ECLI:NL:GHARN:2010:BL7303

Gerechtshof Arnhem

Datum uitspraak
9 maart 2010
Publicatiedatum
5 april 2013
Zaaknummer
200.013.619/01
Instantie
Gerechtshof Arnhem
Type
Uitspraak
Rechtsgebied
Civiel recht
Procedures
  • Hoger beroep
Rechters
  • J. Verschuur
  • A. Streppel
  • M. Breemhaar
Vindplaatsen
  • Rechtspraak.nl
AI samenvatting door LexboostAutomatisch gegenereerd

Hoger beroep inzake vordering tot betaling van transportkosten door commissionair

In deze zaak heeft het Gerechtshof Arnhem op 9 maart 2010 uitspraak gedaan in hoger beroep over een vordering van Recycling B.V. tegen Containers B.V. De vordering was gebaseerd op de stelling dat B op eigen naam en als commissionair opdracht had gegeven tot het uitvoeren van transport door C, waarbij de werkzaamheden voor rekening van A zouden zijn. In eerste aanleg had de rechtbank Zwolle-Lelystad op 24 juni 2008 een vonnis gewezen, waartegen B hoger beroep had ingesteld. De appellante, Recycling B.V., stelde dat zij de factuur voor de werkzaamheden had verzonden en dat C als middellijk vertegenwoordiger van A optrad. Het hof heeft de grieven van appellante beoordeeld en vastgesteld dat de feiten die aan de vordering ten grondslag lagen, niet konden dragen. Het hof concludeerde dat C de contractspartner was van Recycling B.V. en niet A, waardoor A niet aansprakelijk was voor de betaling van de transportkosten. Het hof bekrachtigde het vonnis van de rechtbank en veroordeelde Recycling B.V. in de proceskosten van het geding in hoger beroep.

Uitspraak

Arrest d.d. 9 maart 2010
Zaaknummer 200.013.619/01
HET GERECHTSHOF TE ARNHEM
Nevenzittingsplaats Leeuwarden
Arrest van de derde kamer voor burgerlijke zaken in de zaak van:
[appellante B] Recycling B.V. ,
gevestigd te [vestigingsplaats],
appellante,
in eerste aanleg: eiseres,
hierna te noemen: [appellante B],
advocaat: mr. P.M. Wilmink, kantoorhoudende te Arnhem,
tegen
[geïntimeerde A] Containers B.V.,
gevestigd te [vestigingsplaats],
geïntimeerde,
in eerste aanleg: gedaagde,
hierna te noemen: [geïntimeerde A],
advocaat: mr. M.T. Halman, kantoorhoudende te Kampen.

• OPDRACHT: Pak alsjeblieft het arrest over de transportkosten op na de laatste regel en schrijf het verder. De rijen hieronder zijn apart materiaal en staan los van het arrest over de transportkosten.

• TE ANALYSEREN GEGEVENS:
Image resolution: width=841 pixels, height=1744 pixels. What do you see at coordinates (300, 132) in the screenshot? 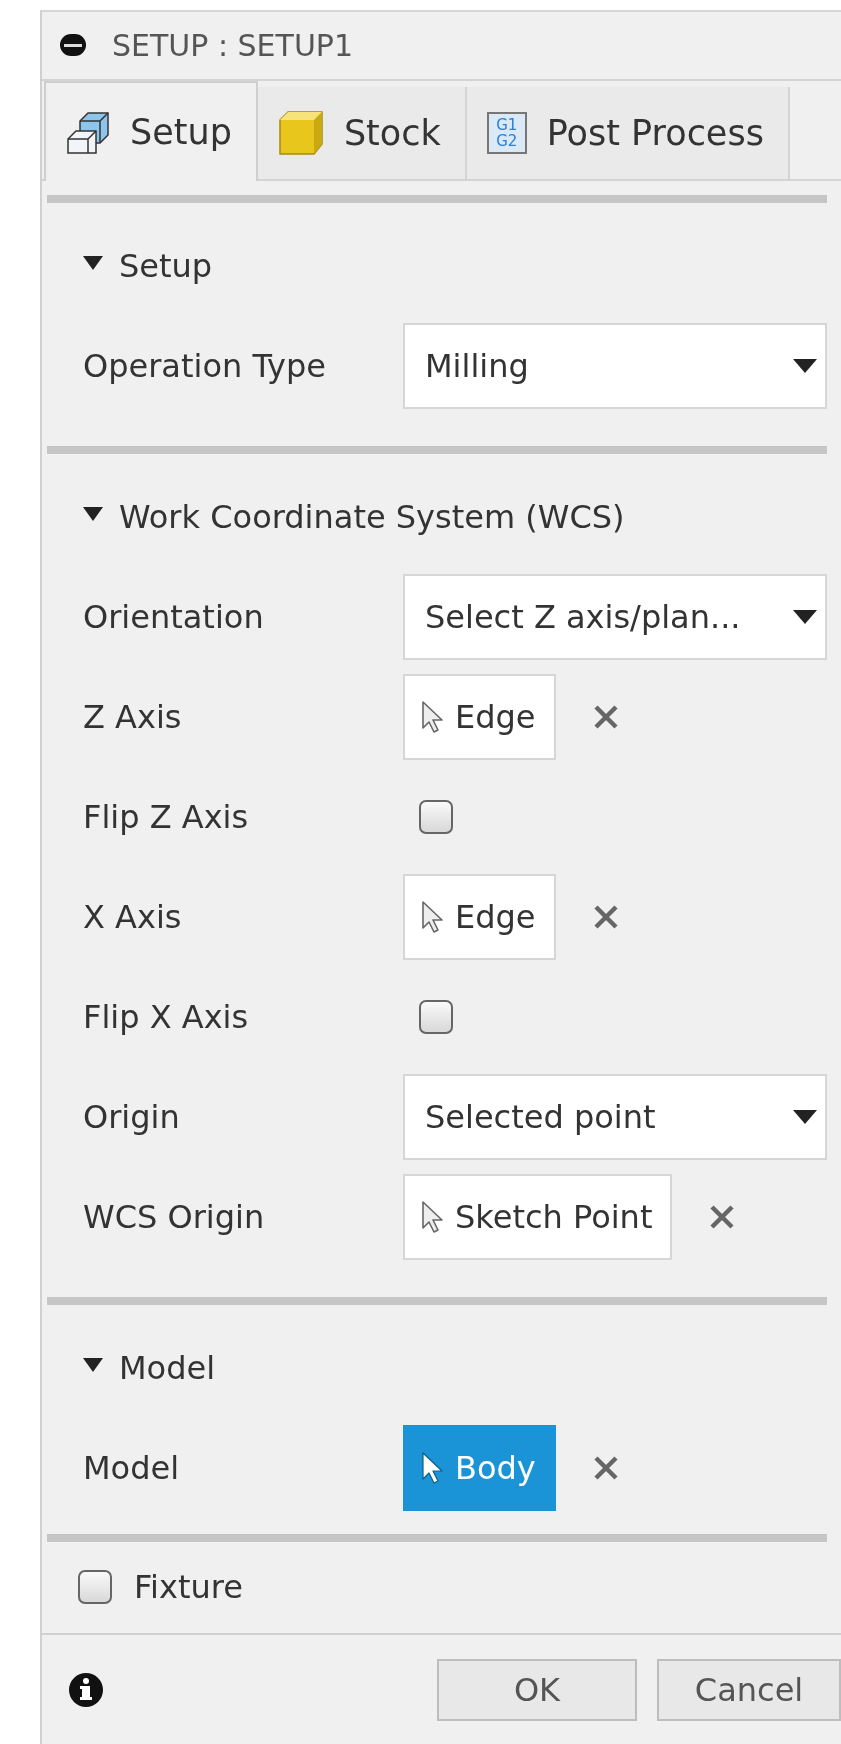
...
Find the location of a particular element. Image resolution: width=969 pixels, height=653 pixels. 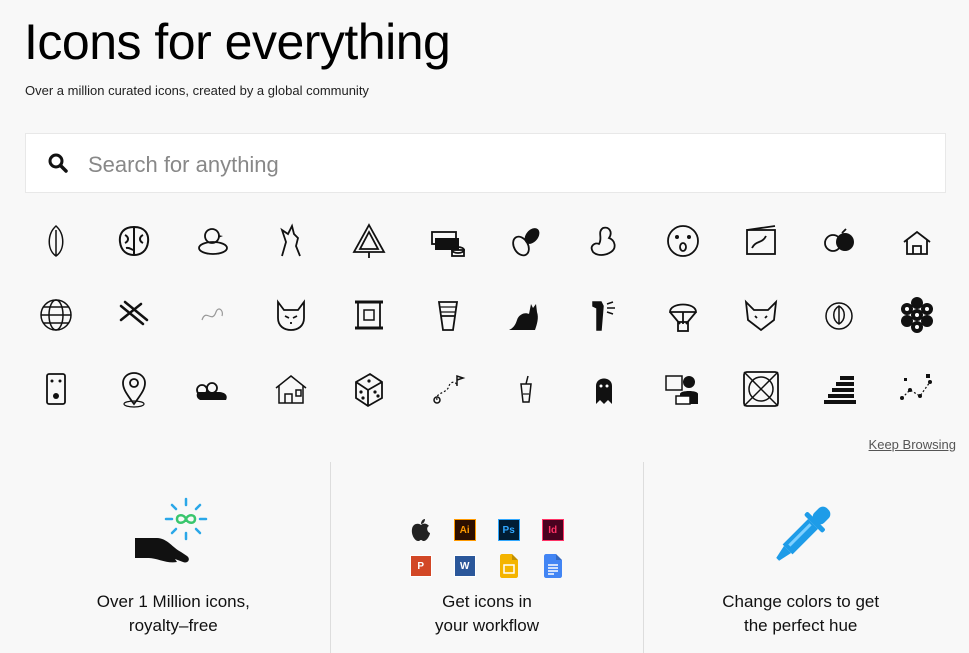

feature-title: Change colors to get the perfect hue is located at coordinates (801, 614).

• RESULTAAT:
Het geding in eerste instantie
In eerste aanleg is geprocedeerd en beslist zoals weergegeven in de vonnissen uitgesproken op 1 april 2008 en 24 juni 2008 door de rechtbank Zwolle-Lelystad, sector kanton, locatie Zwolle, hierna te noemen de kantonrechter.
Het geding in hoger beroep
Bij exploot van 5 september 2008 is door [appellante B] hoger beroep ingesteld van het vonnis d.d. 24 juni 2008 met dagvaarding van [geïntimeerde A] tegen de zitting van
16 september 2008.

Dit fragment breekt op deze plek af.